Teruel (2018)
Un fin de semana sorpresa que se convirtió en un recuerdo para siempre
Una sorpresa preparada con cariño
En el primer fin de semana de agosto decidimos hacer algo especial: regalar a mis padres una escapada sorpresa de tres días. Ellos no sabían nada, ni el destino, ni los planes, ni quién aparecería por allí. Solo sabían que tenían que subir al coche y dejarse llevar.
Fuimos en dos coches, avanzando kilómetros mientras ellos intentaban adivinar dónde íbamos. Y así, poco a poco, nos fuimos acercando a la ciudad elegida: Teruel. Allí teníamos reservada una estancia en el Hotel Spa Ciudad de Teruel, un lugar perfecto para desconectar y disfrutar en familia.
La primera sorpresa… y la segunda
Cuando por fin descubrieron que el destino era Teruel, ya estaban encantados. Pero aún quedaba la parte más emocionante: mis tíos de Zaragoza también se unirían al fin de semana, y habían guardado el secreto hasta el último momento.
Ver la cara de mis padres cuando aparecieron por sorpresa fue uno de esos momentos que se quedan grabados. Risas, abrazos, emoción… la escapada ya había valido la pena solo por eso.
Dinospa · Abuelos y nietos, la combinación perfecta
La primera tarde la dedicamos a repetir una experiencia que los niños adoraban: Dinospa. Ya lo conocían y lo habían disfrutado muchísimo, pero esta vez era diferente: lo compartían con sus abuelos.
Ver a abuelos y nietos jugando juntos, riendo, chapoteando y disfrutando sin prisa fue una auténtica delicia. Esos momentos sencillos, sin grandes planes, son los que más se recuerdan con el tiempo.
Dinópolis · Una visita especial
Al día siguiente volvimos a Dinópolis Teruel, esta vez acompañados por los abuelos. Y aunque ya lo conocíamos, vivirlo con ellos lo hizo más especial. Los niños estaban emocionados enseñándoles cada rincón, cada dinosaurio, cada sala que recordaban.

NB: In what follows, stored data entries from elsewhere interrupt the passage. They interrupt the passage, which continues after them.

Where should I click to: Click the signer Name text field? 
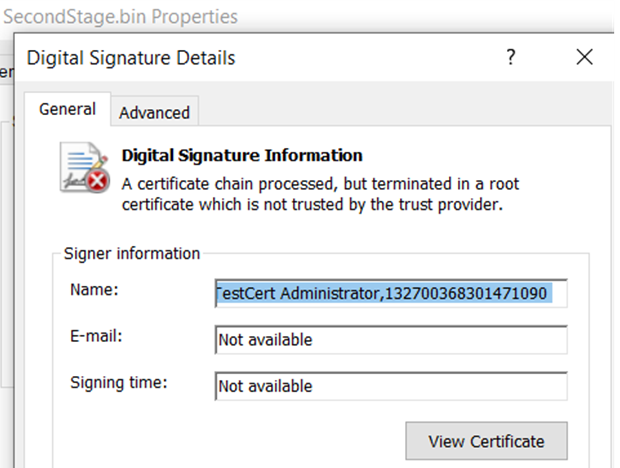(390, 293)
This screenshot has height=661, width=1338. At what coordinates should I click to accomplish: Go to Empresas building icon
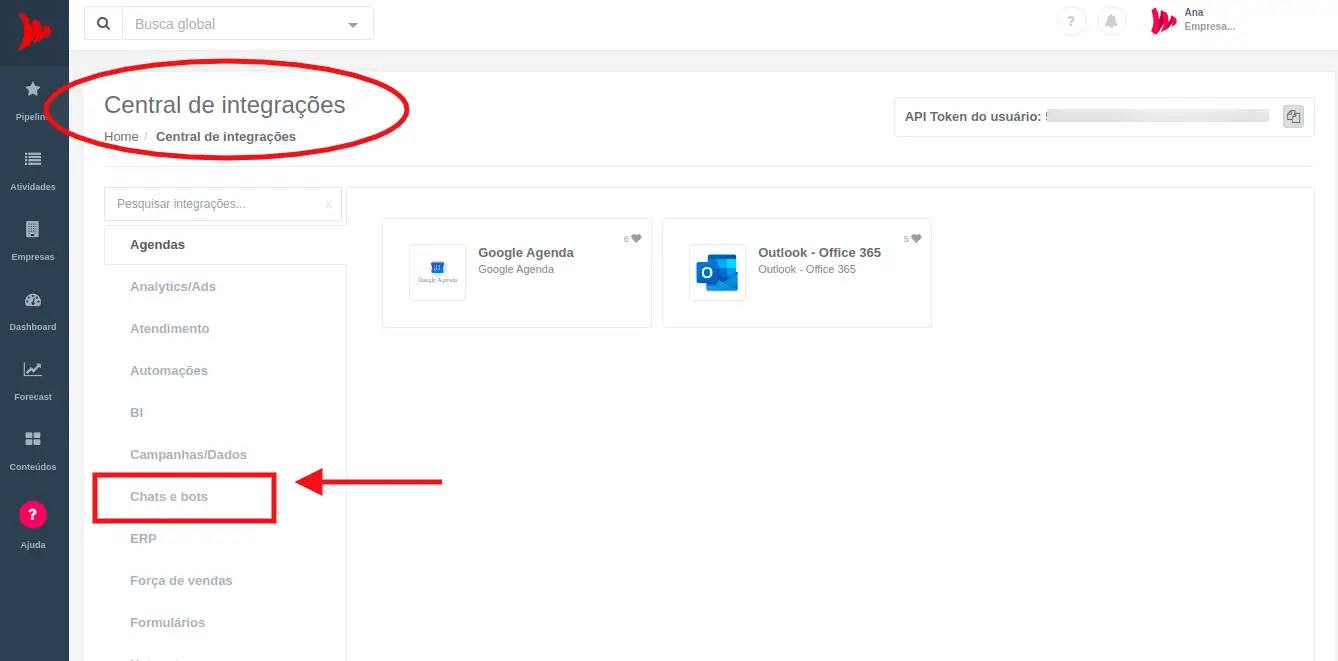pyautogui.click(x=33, y=230)
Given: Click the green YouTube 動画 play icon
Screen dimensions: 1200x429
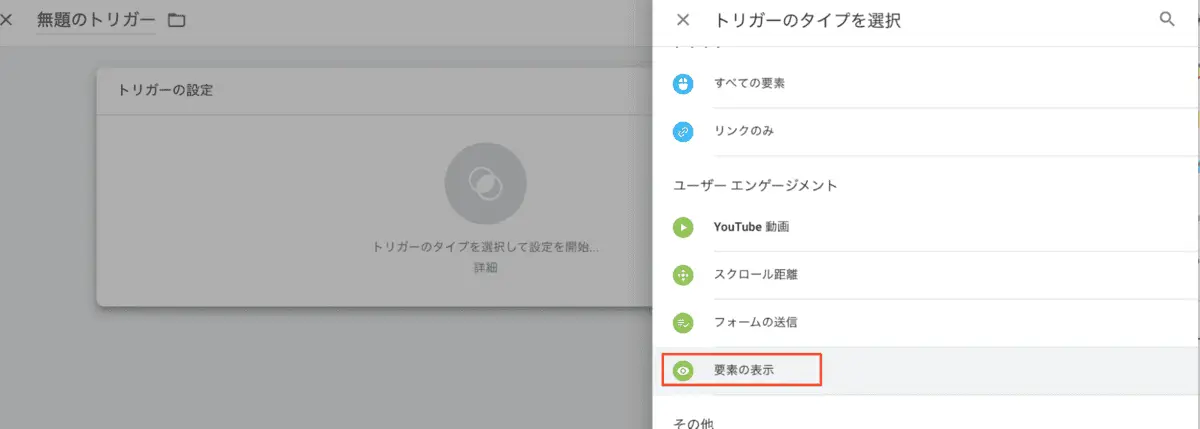Looking at the screenshot, I should point(683,227).
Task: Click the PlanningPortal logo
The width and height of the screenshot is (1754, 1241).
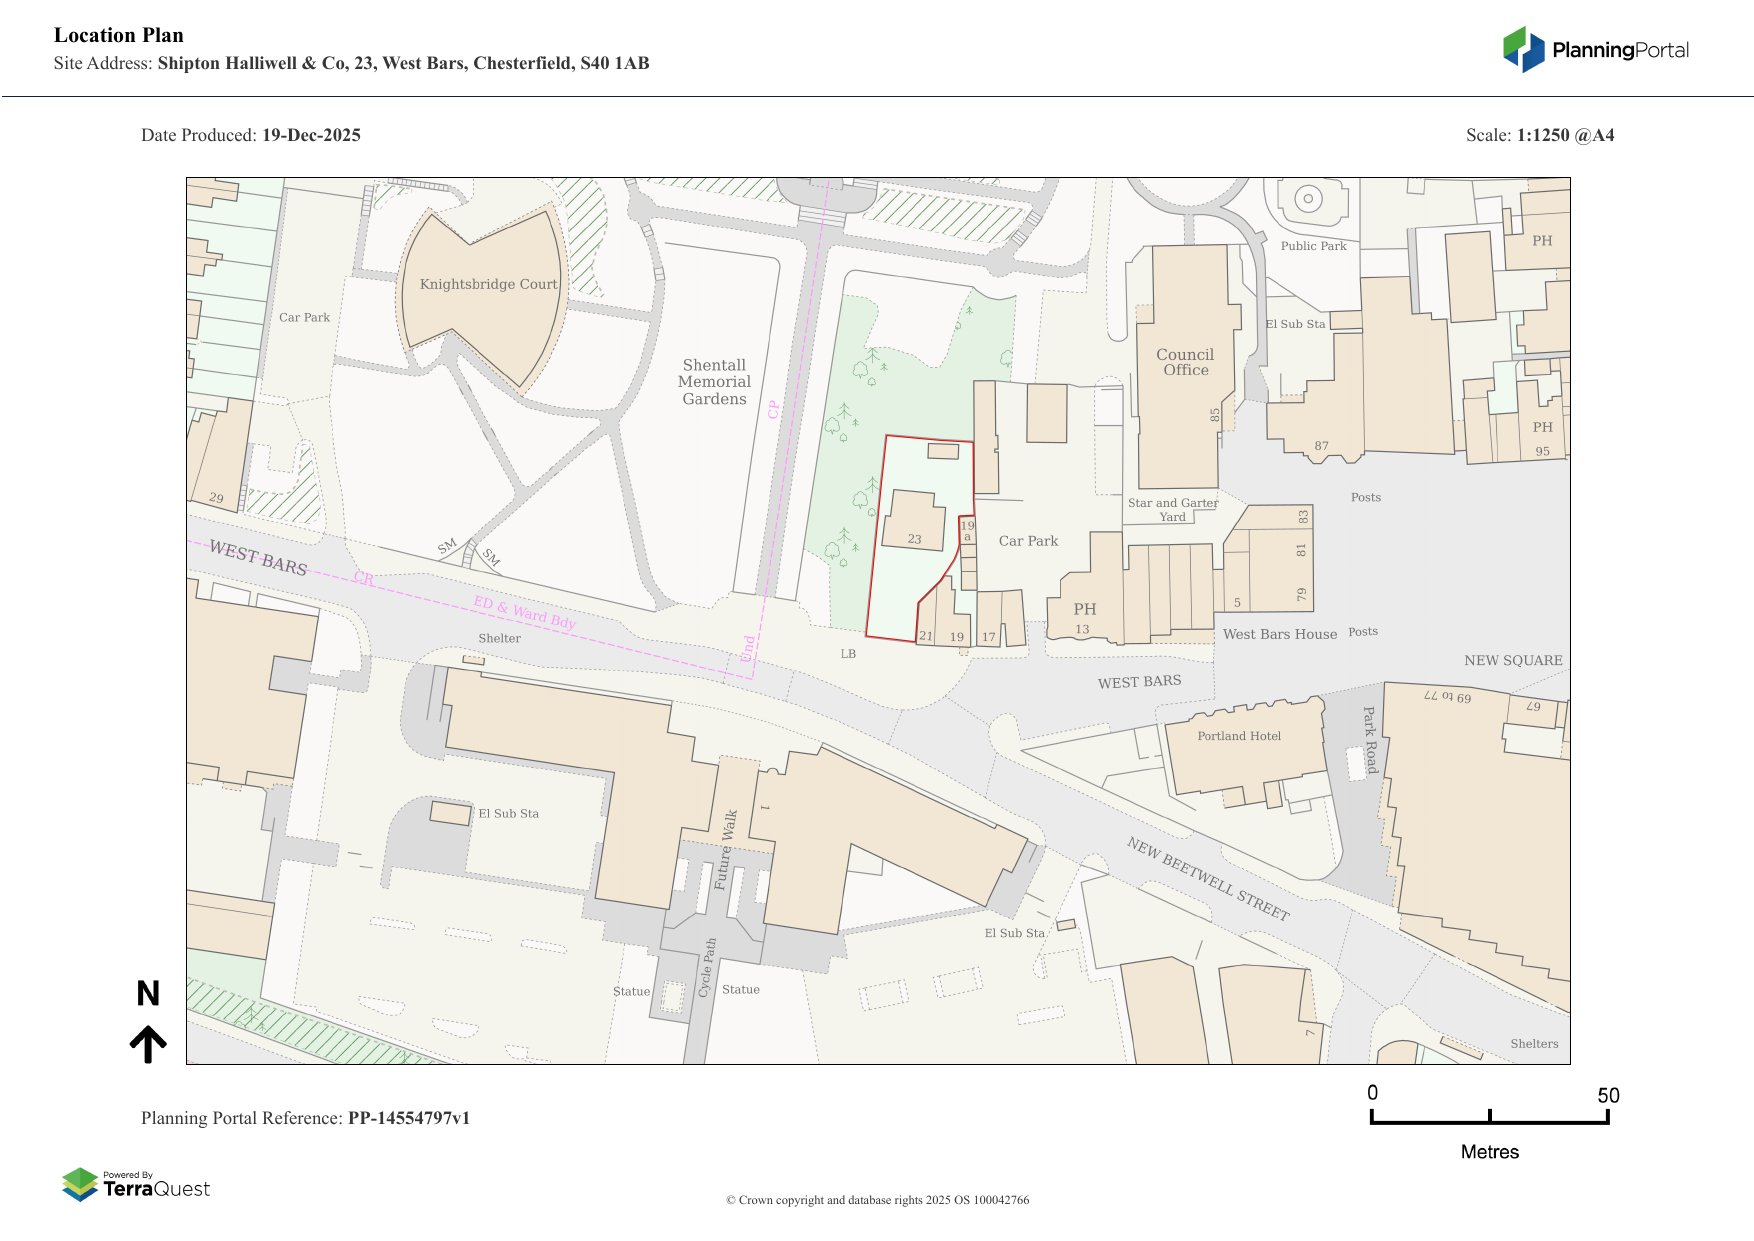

Fue una mañana preciosa, llena de fotos, curiosidades y momentos compartidos entre generaciones.
La gran sorpresa final
Al volver de Dinópolis llegó el momento más emocionante del fin de semana: mis tíos de Zaragoza aparecieron por sorpresa en el hotel. La alegría de mis padres fue enorme. No se lo esperaban en absoluto.
Para celebrarlo, nos fuimos todos juntos al centro de Teruel a cenar un chuletón espectacular en un restaurante que ya conocían mis familiares. Risas, anécdotas, brindis… un cierre perfecto para un fin de semana que salió redondo.
Teruel 2018 — Un regalo, una sorpresa y un recuerdo que siempre nos hará sonreír.